Assim como outros estudantes em formação, ele sofreu trotes, passou privações e sustos. Segundo Souza, os alunos eram chamados de “bichos” e “vermes” durante os treinamentos e atingidos por bombas de efeito moral e gás lacrimogêneo. O objetivo era enraizar os princípios do militarismo, com o estímulo da violência e do cumprimento das regras. A chamada “Cultura do Guerreiro”, focada em combater e destruir o inimigo.
Como oficial da PM, Paes trabalhou na Tropa de Choque a partir de 1985 e viu de perto a exaltação aos policiais que matavam, sobretudo nas periferias. Na Tropa, segundo ele, também teve um rito de iniciação com xingamentos de “bichos” e “vermes malditos”, eletrochoques (exatamente como são narradas as torturas sofridas pelas vítimas da ditadura) e golpes de cassetetes.
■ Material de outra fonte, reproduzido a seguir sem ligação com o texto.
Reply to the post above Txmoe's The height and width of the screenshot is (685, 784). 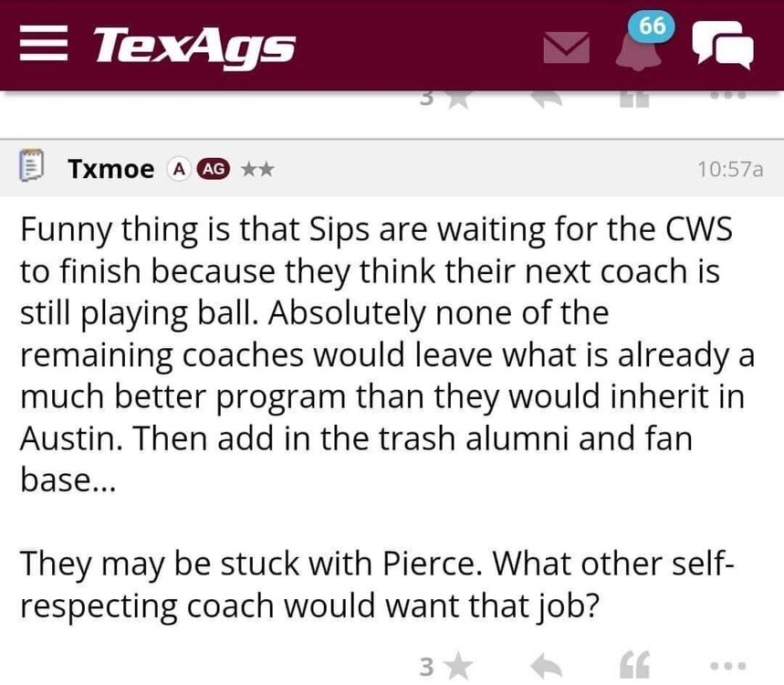click(x=546, y=99)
Depois de aposentado, o tenente coronel, que é formado em Direito, se dedicou à carreira acadêmica na psicologia e aos direitos humanos, pesquisando sobre a violência e a letalidade policial. Souza defendeu a dissertação de mestrado em Direitos Humanos na USP (Universidade de São Paulo) em 2012. No estudo, ele analisa a educação em Direitos Humanos na Polícia Militar de São Paulo. A pesquisa originou o livro “O Guardião da Cidade”, uma referência para o estudo aprofundado das ações violentas das forças policiais, sobretudo contra negros e pobres.
Em agosto de 2020, o tenente coronel aposentado defendeu sua tese de doutorado em Psicologia e Direitos Humanos, também pela USP, chamada “Policial que mata: Um estudo sobre a letalidade praticada por policiais militares no Estado de São Paulo”. Para Souza, o racismo estrutural impacta na formação do policial e falta um processo educacional para combatê-lo.
“A relação entre pessoas, dentro e fora das instituições, é permeada por esse racismo. Falta um processo, com viés na educação, para combater esse racismo estrutural, para enfraquecê-lo e erradicá-lo da instituição para que os policiais atuem dentro do limite que a lei permite atuar. O policial deveria seguir a Constituição e aplicar o princípio da impessoalidade, ou seja, tratar todas as pessoas da mesma maneira, sem qualquer tipo de discriminação. O treinamento, do jeito que está, não aborda adequadamente a questão do racismo e, ao não abordar, permite que ele persista e se fortaleça no seio da instituição”, considera.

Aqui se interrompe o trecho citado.